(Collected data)
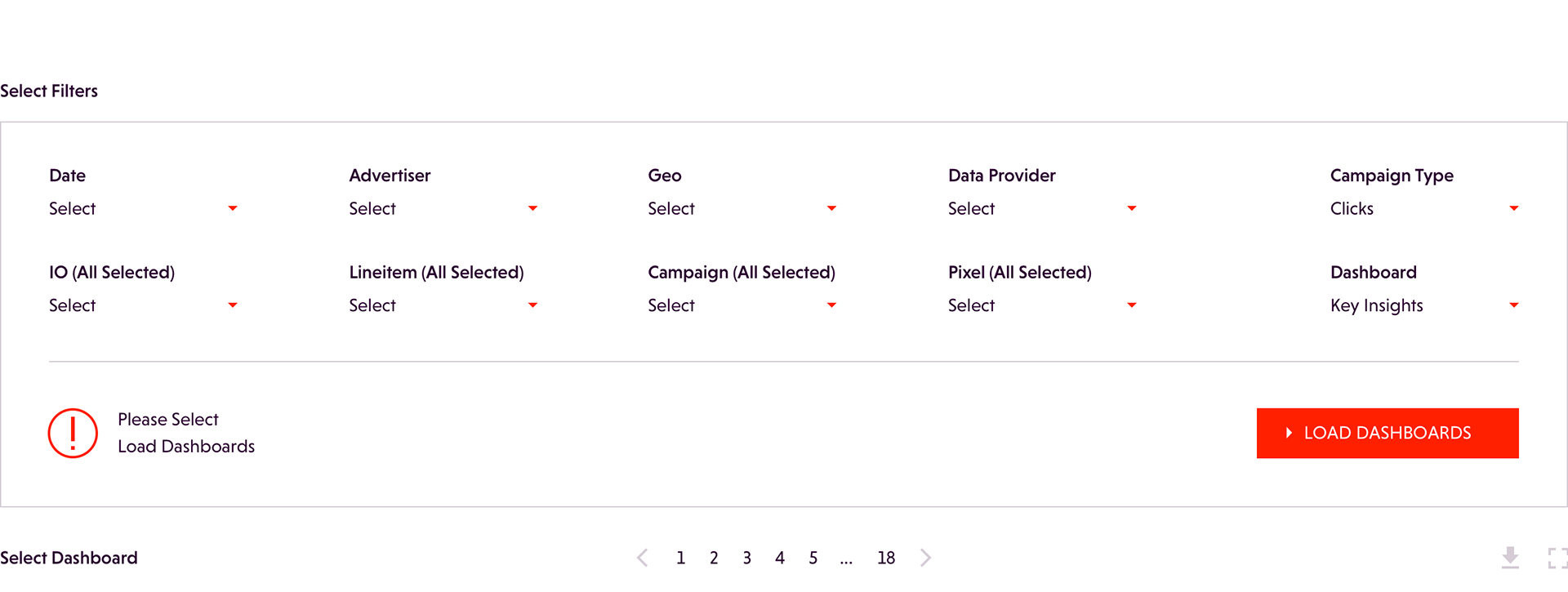Click the Load Dashboards button

1388,433
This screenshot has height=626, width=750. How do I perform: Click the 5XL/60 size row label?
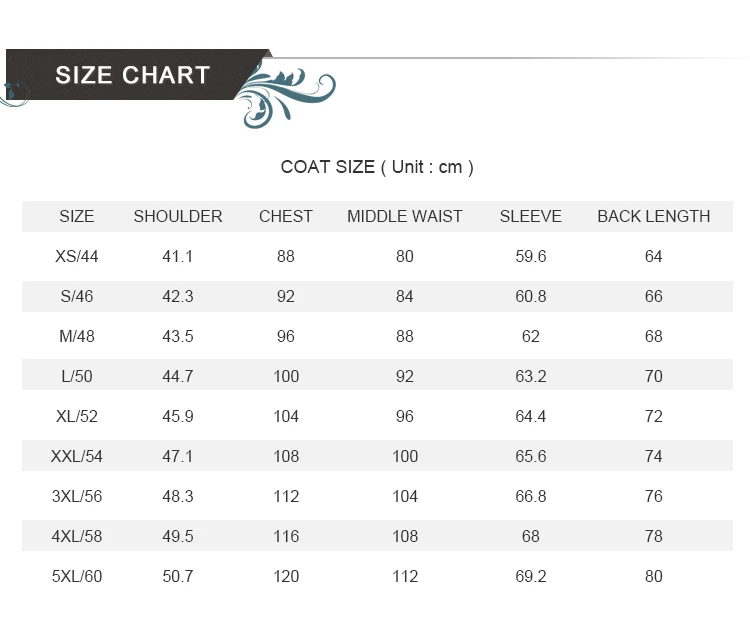coord(77,576)
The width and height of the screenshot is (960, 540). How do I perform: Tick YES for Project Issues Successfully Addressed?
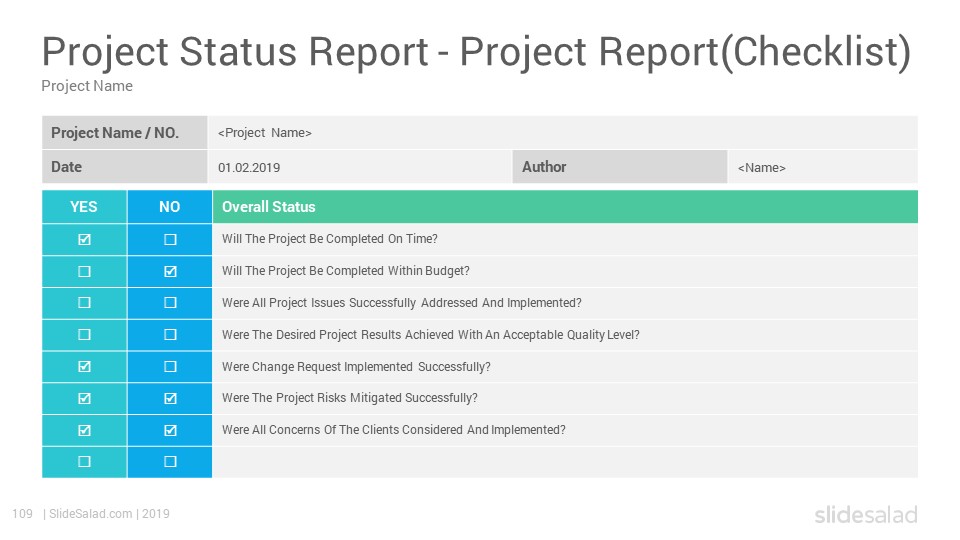pyautogui.click(x=84, y=303)
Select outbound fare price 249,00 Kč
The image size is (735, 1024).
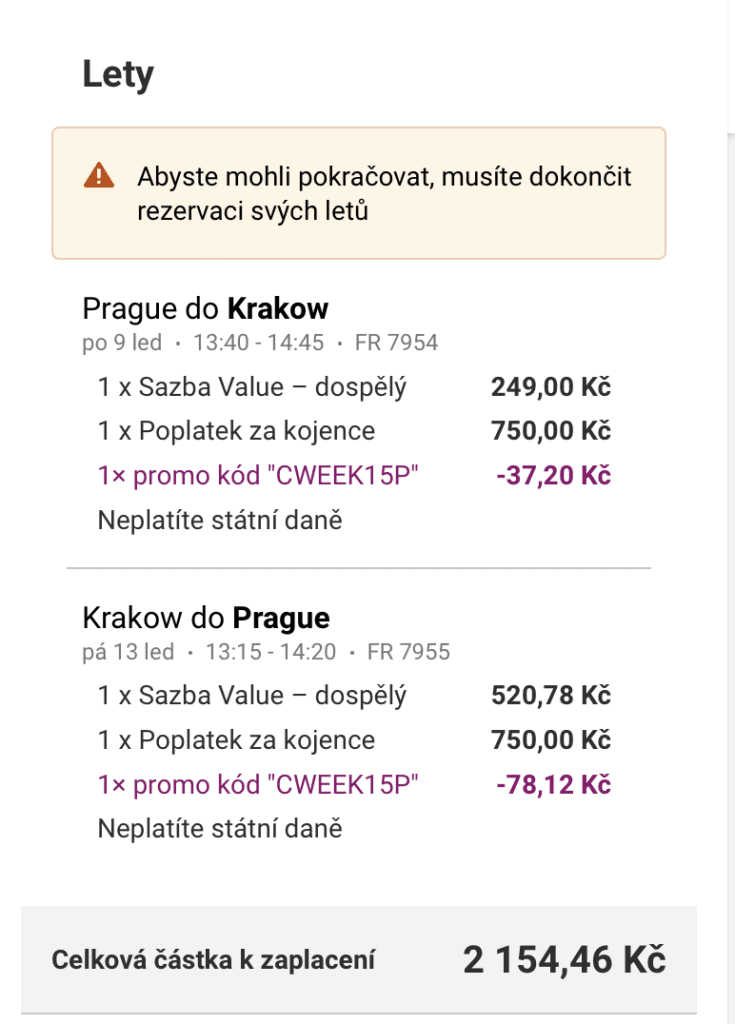tap(551, 387)
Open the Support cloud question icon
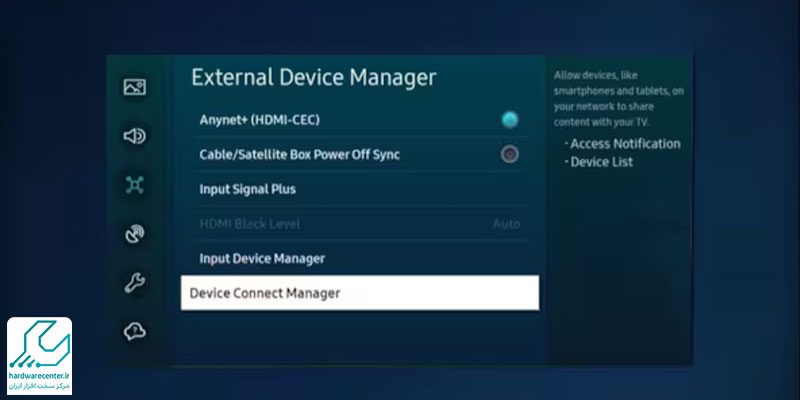This screenshot has width=800, height=400. 135,331
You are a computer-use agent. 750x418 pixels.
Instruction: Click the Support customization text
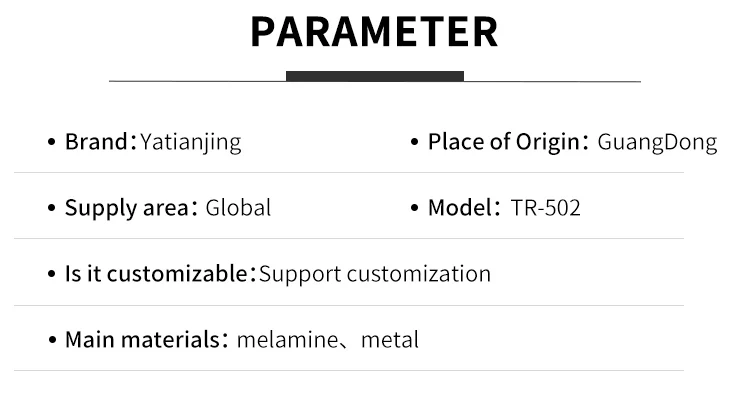click(x=375, y=273)
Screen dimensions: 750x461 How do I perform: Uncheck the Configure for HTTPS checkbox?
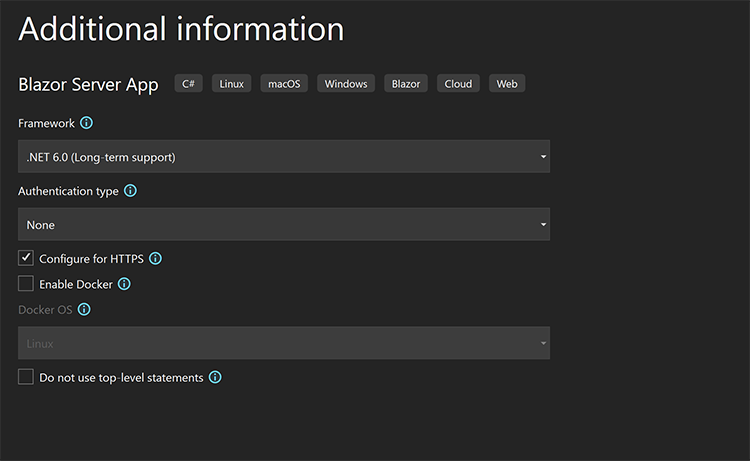26,258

Task to carry out:
Write out nothing but the lines from the one with "The image size is (735, 1024)." through the last line of the entries, exactly as they stand; pictures are not part of the copy.

Answer:
The image size is (735, 1024).
tap(551, 387)
Open the Support cloud question icon
This screenshot has width=800, height=400. 135,331
You are a computer-use agent. 750x418 pixels.
Instruction: Click the Support customization text
click(x=375, y=273)
Screen dimensions: 750x461 How do I perform: Uncheck the Configure for HTTPS checkbox?
26,258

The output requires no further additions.